Items from a dataset:
========

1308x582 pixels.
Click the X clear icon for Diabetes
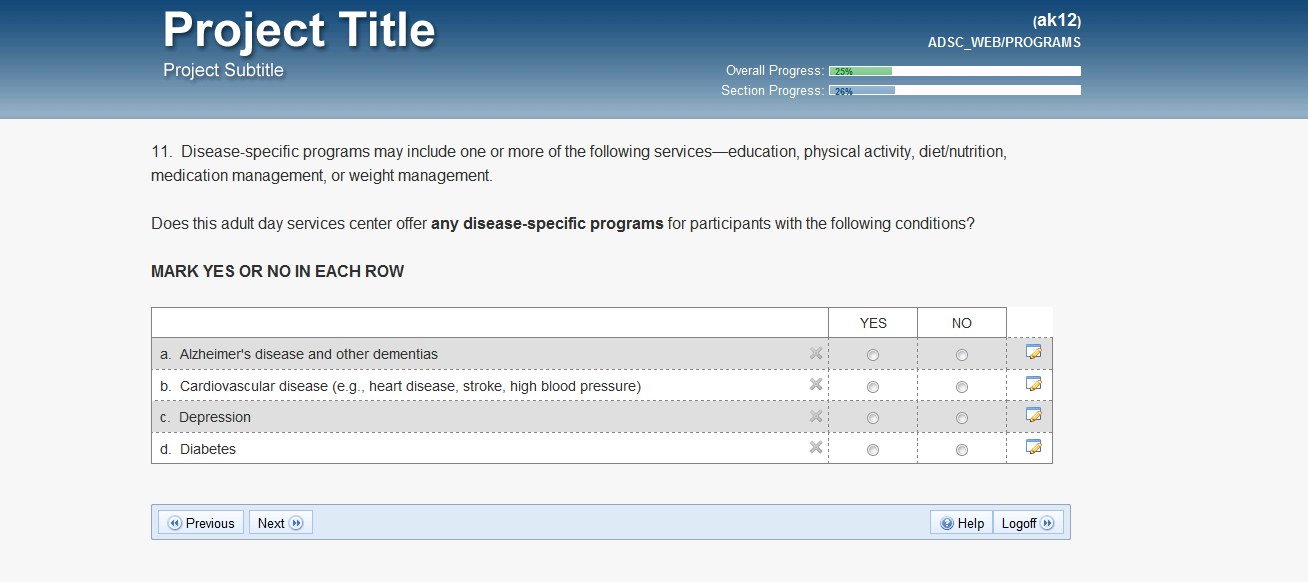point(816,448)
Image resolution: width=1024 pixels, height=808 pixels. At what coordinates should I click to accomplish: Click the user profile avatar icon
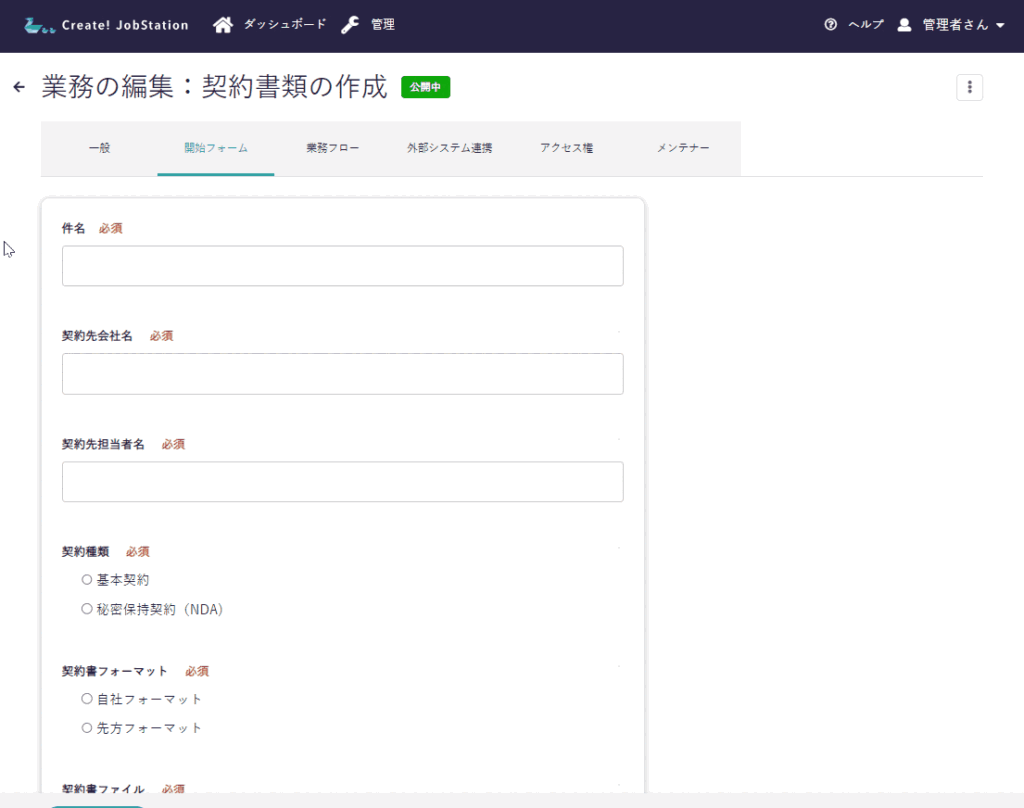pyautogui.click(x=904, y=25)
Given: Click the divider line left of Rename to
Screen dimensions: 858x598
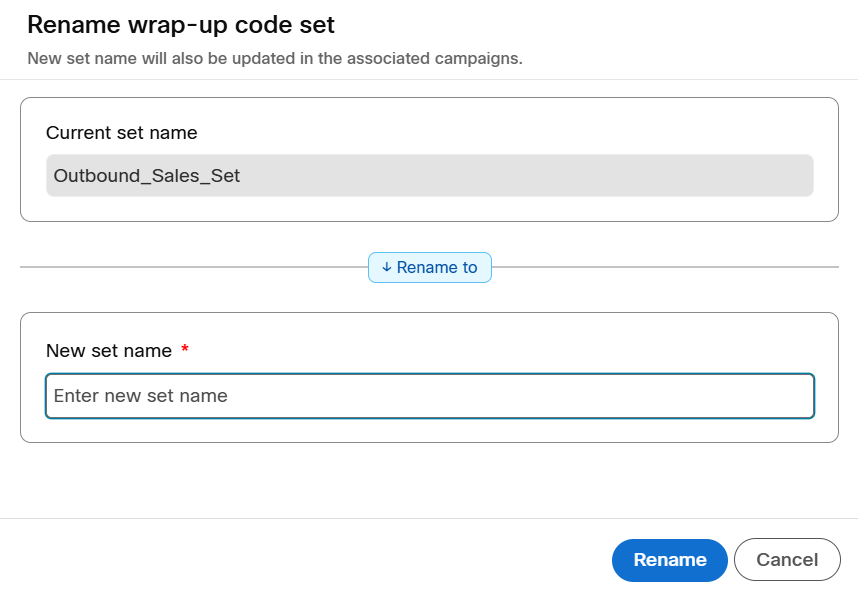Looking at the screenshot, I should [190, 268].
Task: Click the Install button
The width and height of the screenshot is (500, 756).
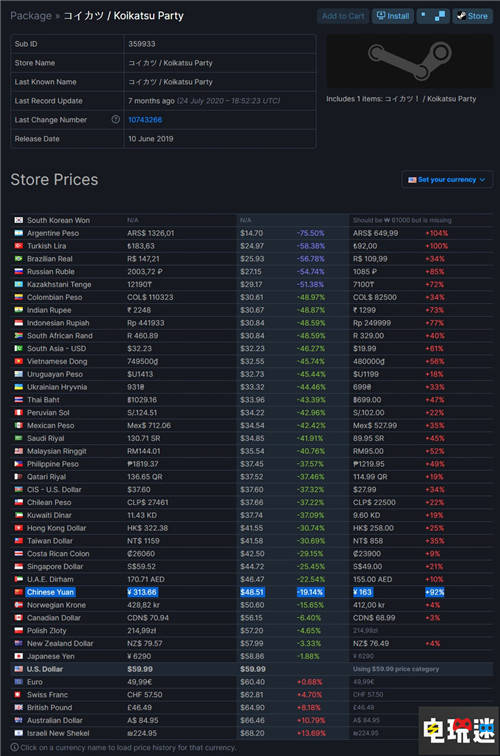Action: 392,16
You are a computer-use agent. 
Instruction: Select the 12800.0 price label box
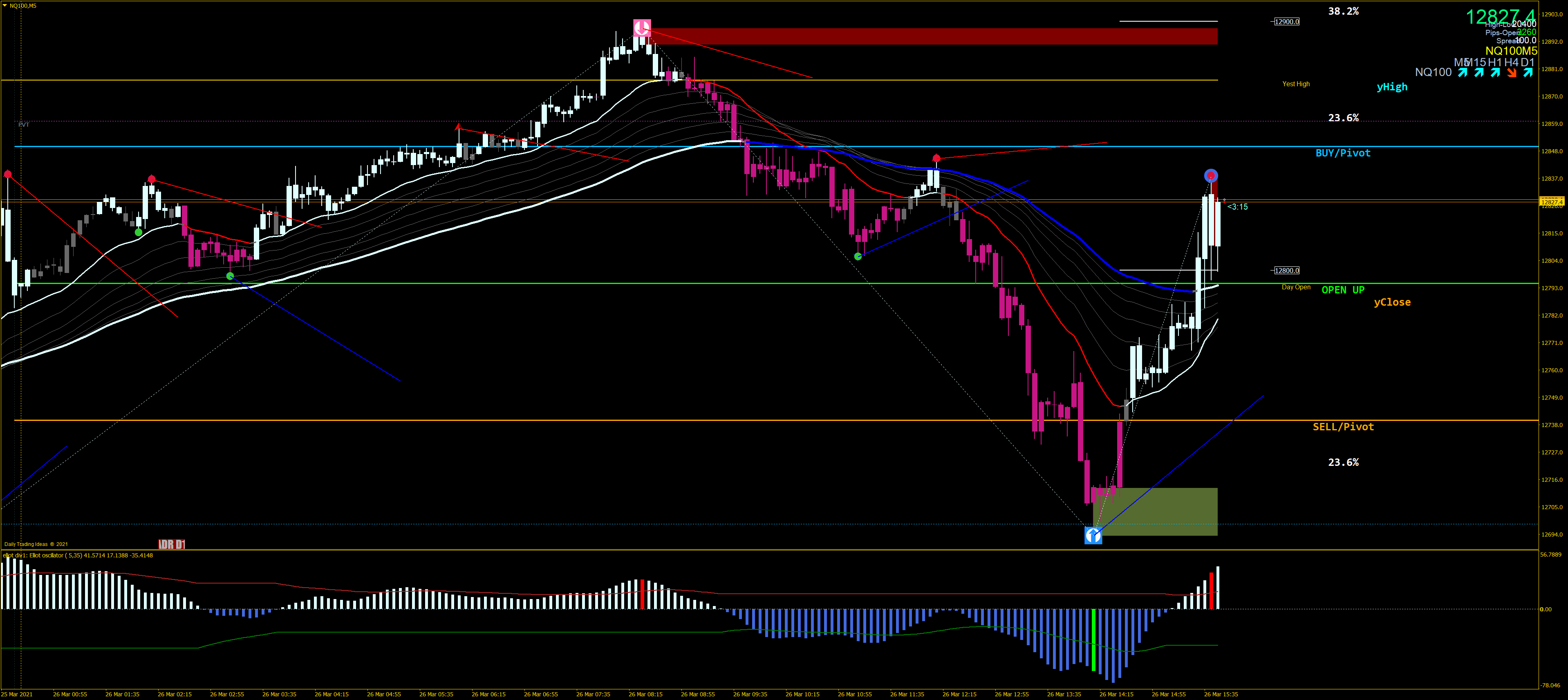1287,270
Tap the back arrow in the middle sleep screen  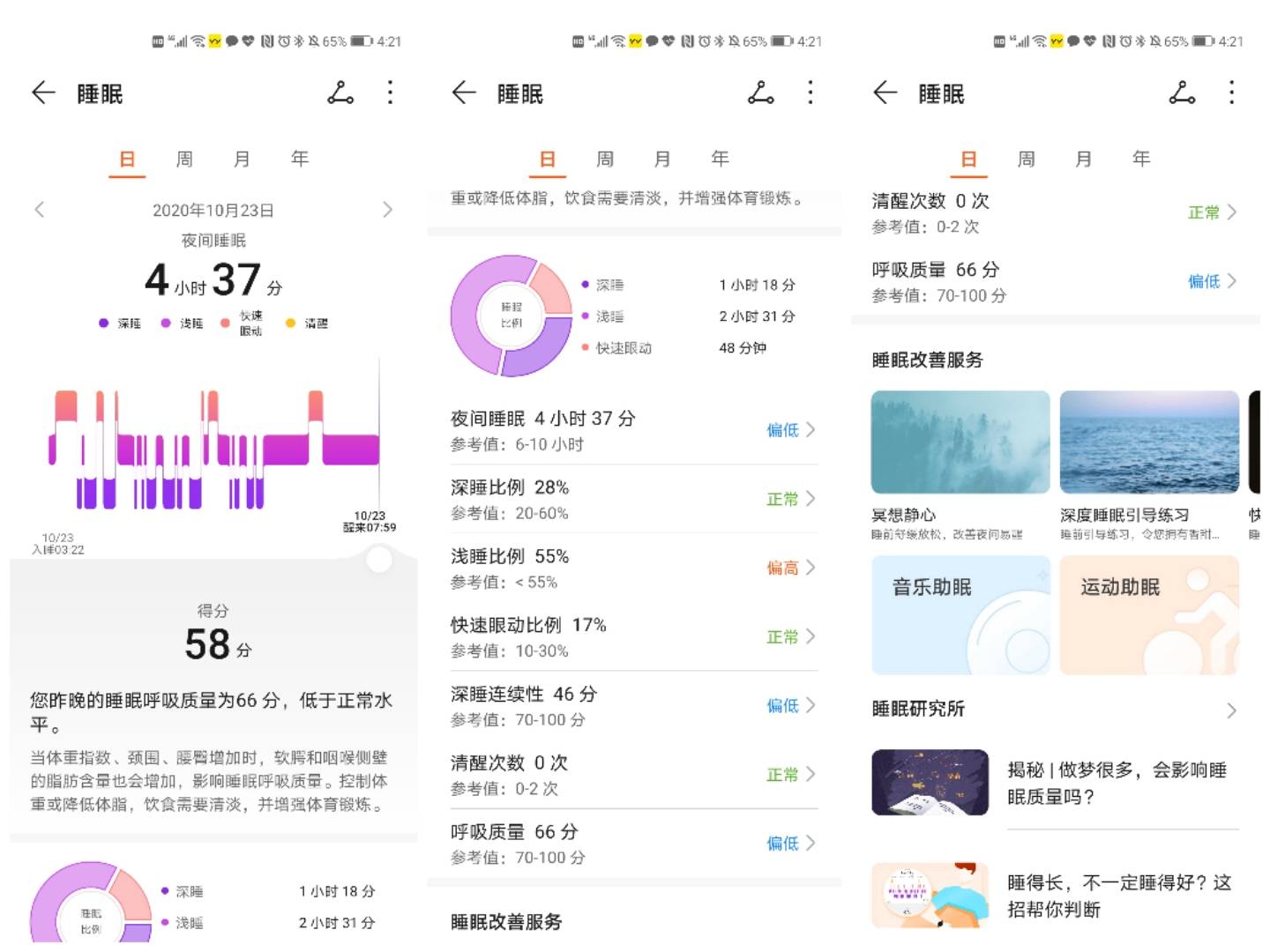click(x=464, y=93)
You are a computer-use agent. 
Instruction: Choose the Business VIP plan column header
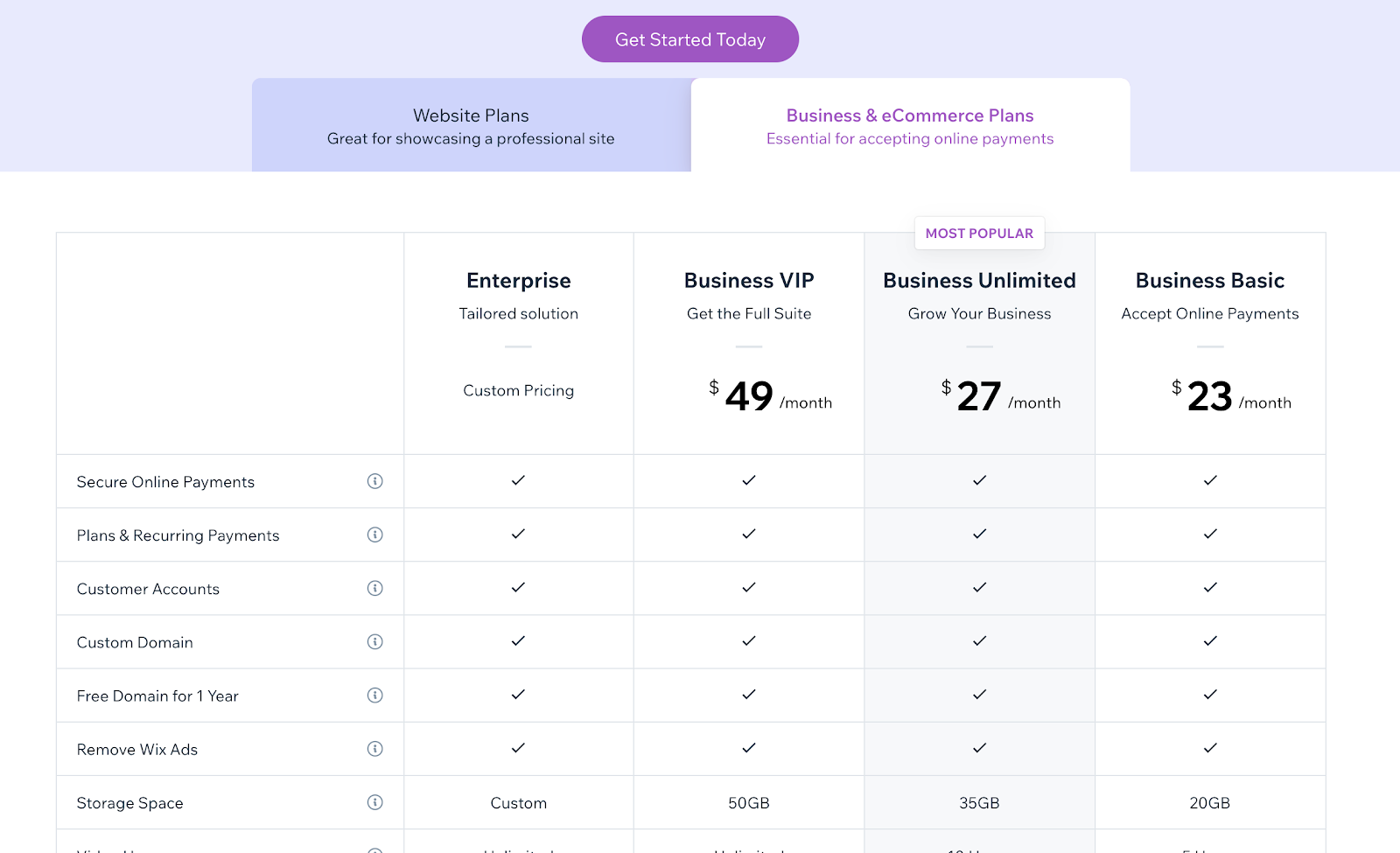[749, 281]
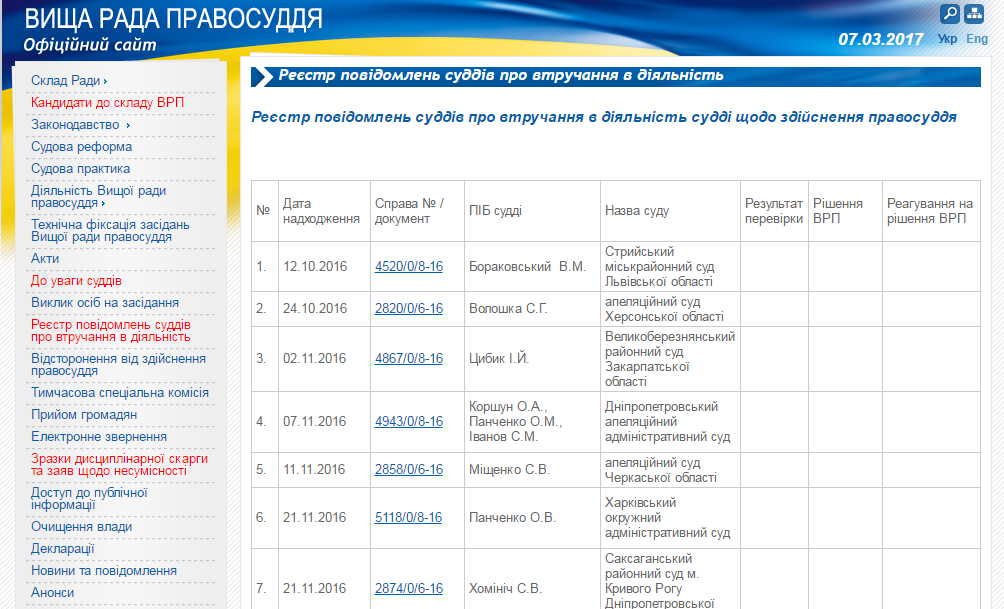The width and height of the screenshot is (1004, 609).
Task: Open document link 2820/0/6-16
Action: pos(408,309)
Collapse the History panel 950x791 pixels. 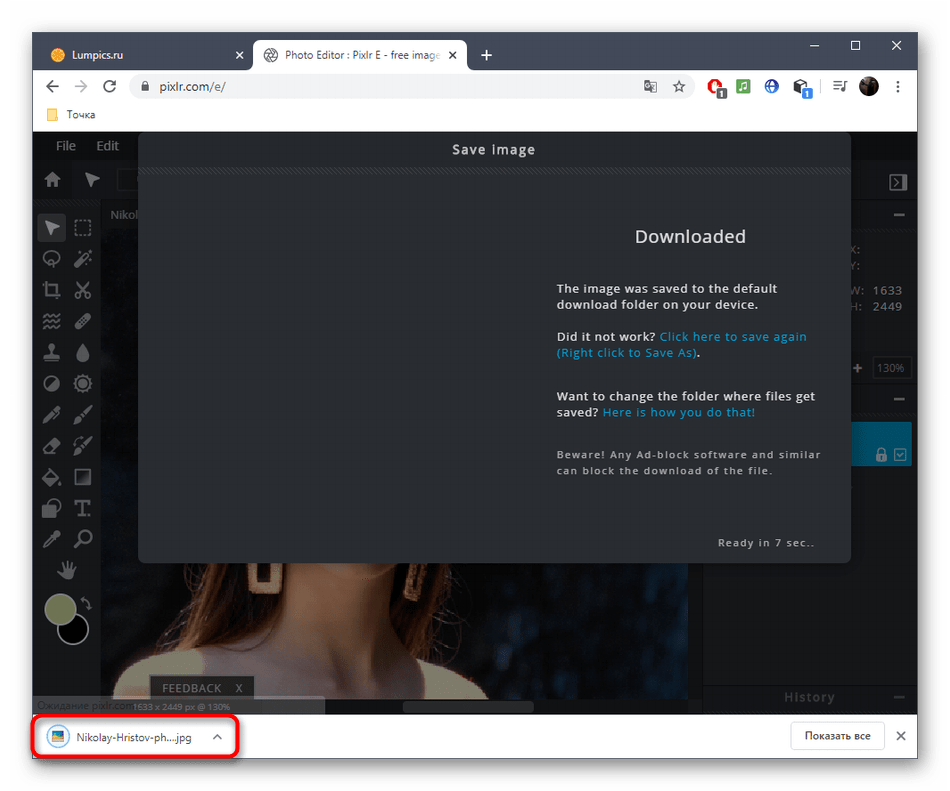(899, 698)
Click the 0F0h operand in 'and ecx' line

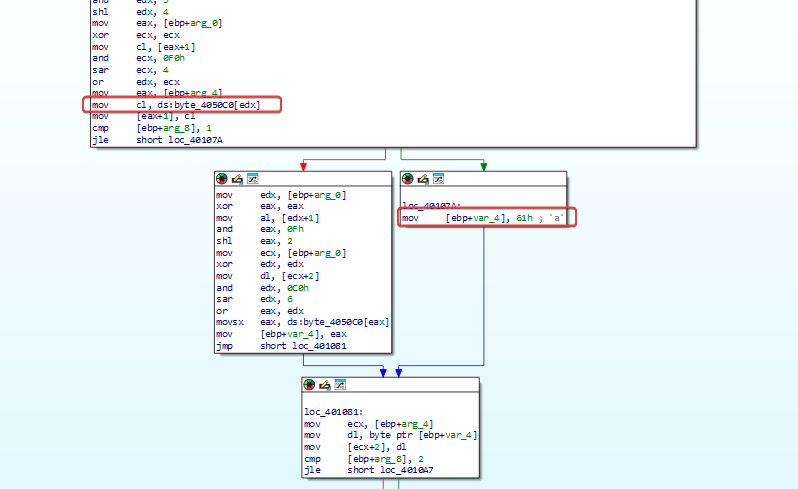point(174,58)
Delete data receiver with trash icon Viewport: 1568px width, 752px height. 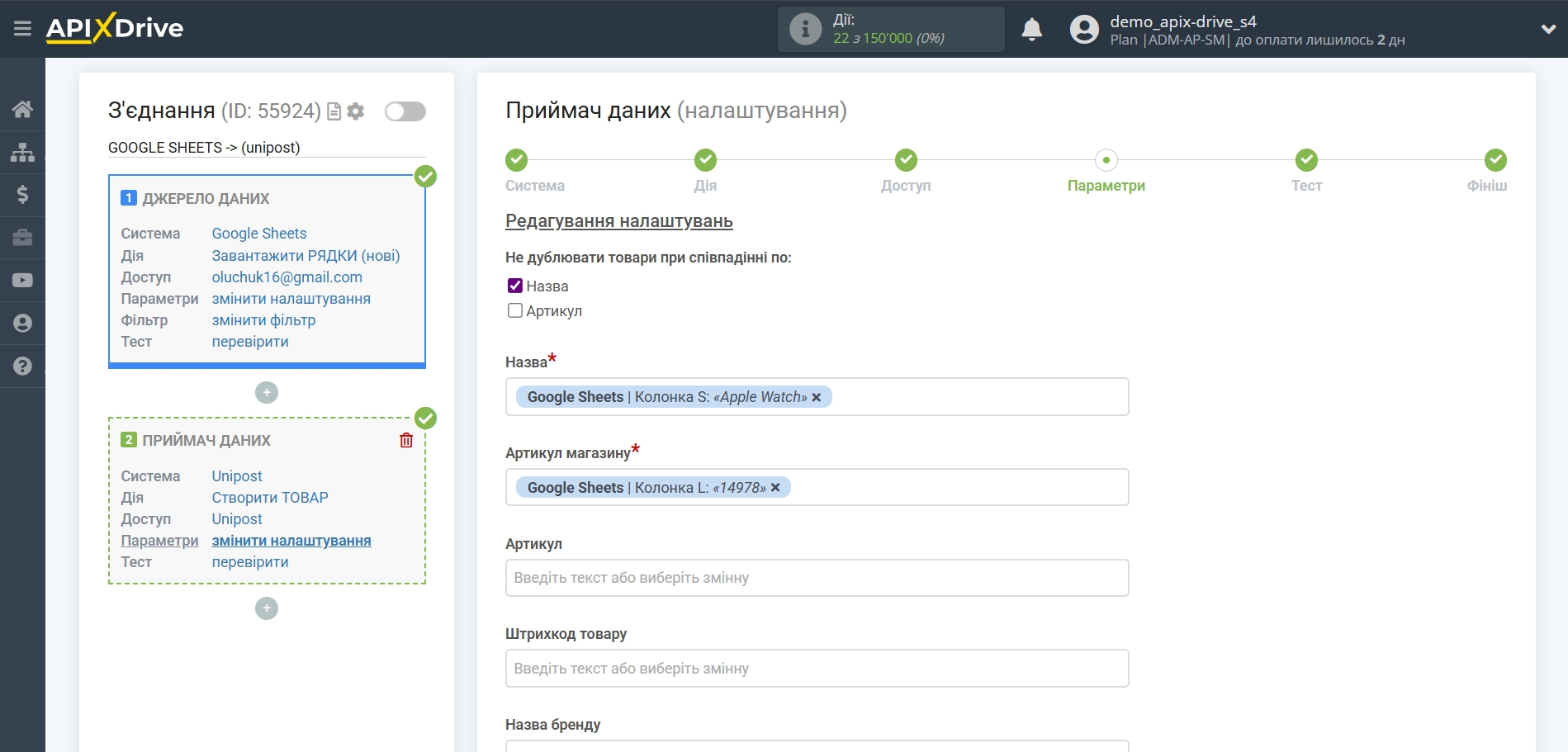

========

▶ AIM
Retype the rows from the line with "Click the 0F0h operand in 'and ecx' line" through the end of the rows exactly as they appear, leaving out the pictures.

▶ EXERCISE RESPONSE
Click the 0F0h operand in 'and ecx' line

point(174,58)
Delete data receiver with trash icon Viewport: 1568px width, 752px height. 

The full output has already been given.